* **Exercise description**
Leave the pictures out. Retype exactly the lines below from the one containing "1060x1148 pixels." through the one containing "the back arrow", and no others.

* **Source material**
↓
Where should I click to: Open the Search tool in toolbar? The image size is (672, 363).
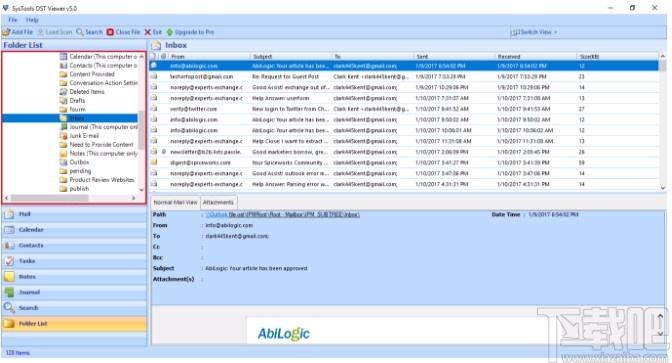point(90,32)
↑
↓
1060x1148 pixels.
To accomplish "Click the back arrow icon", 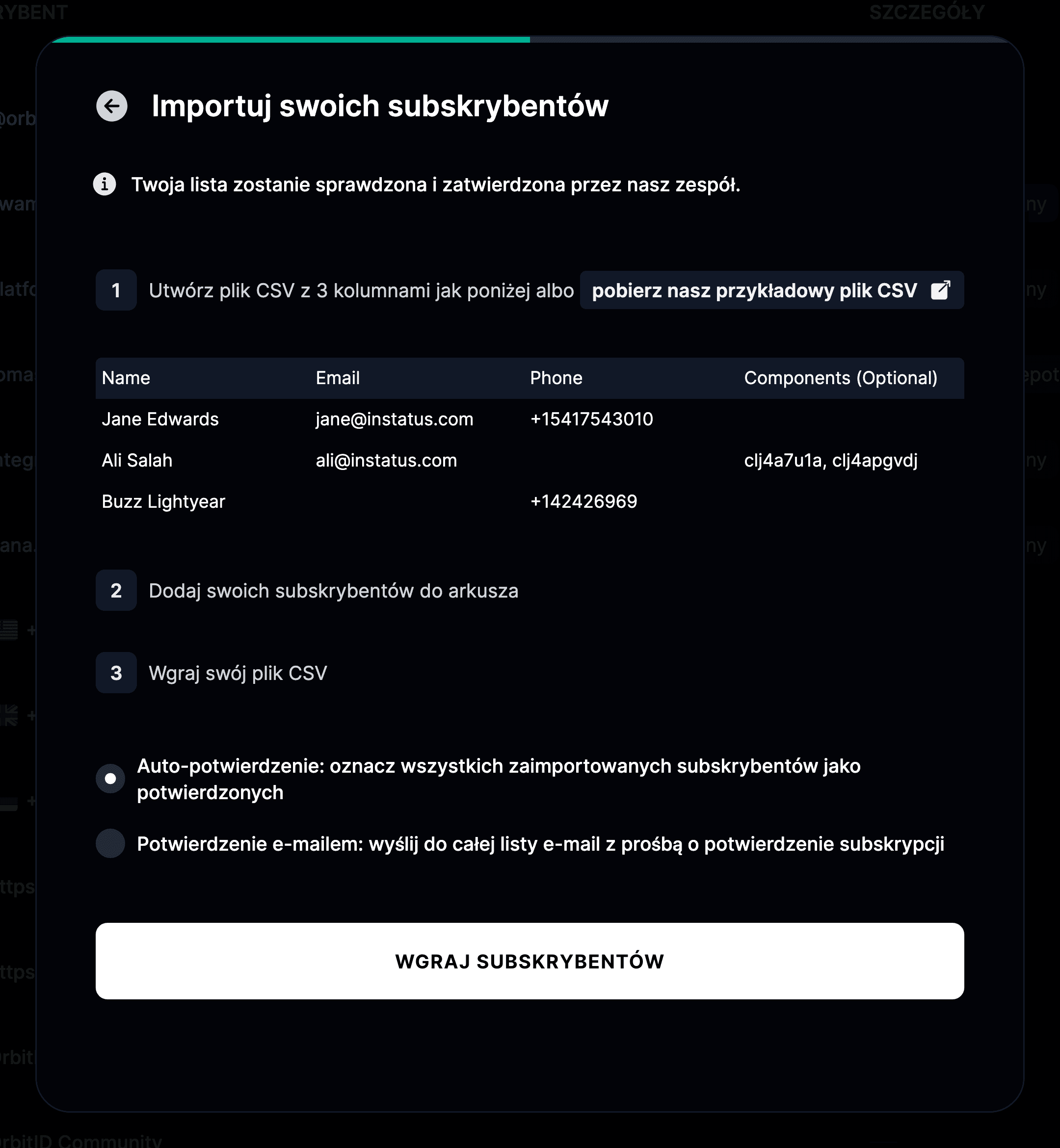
↑
↓
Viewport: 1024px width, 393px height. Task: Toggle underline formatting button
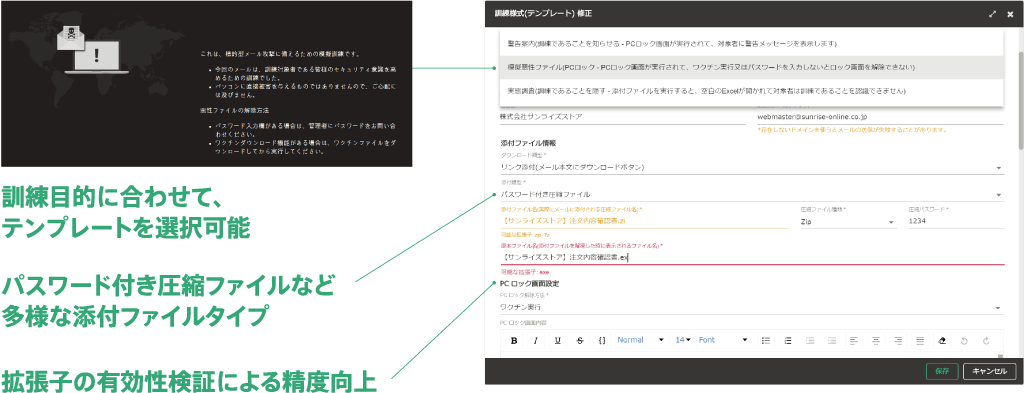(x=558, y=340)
↑
* **Answer to this task**
1060x1148 pixels.
To accomplish "Click the back arrow icon", 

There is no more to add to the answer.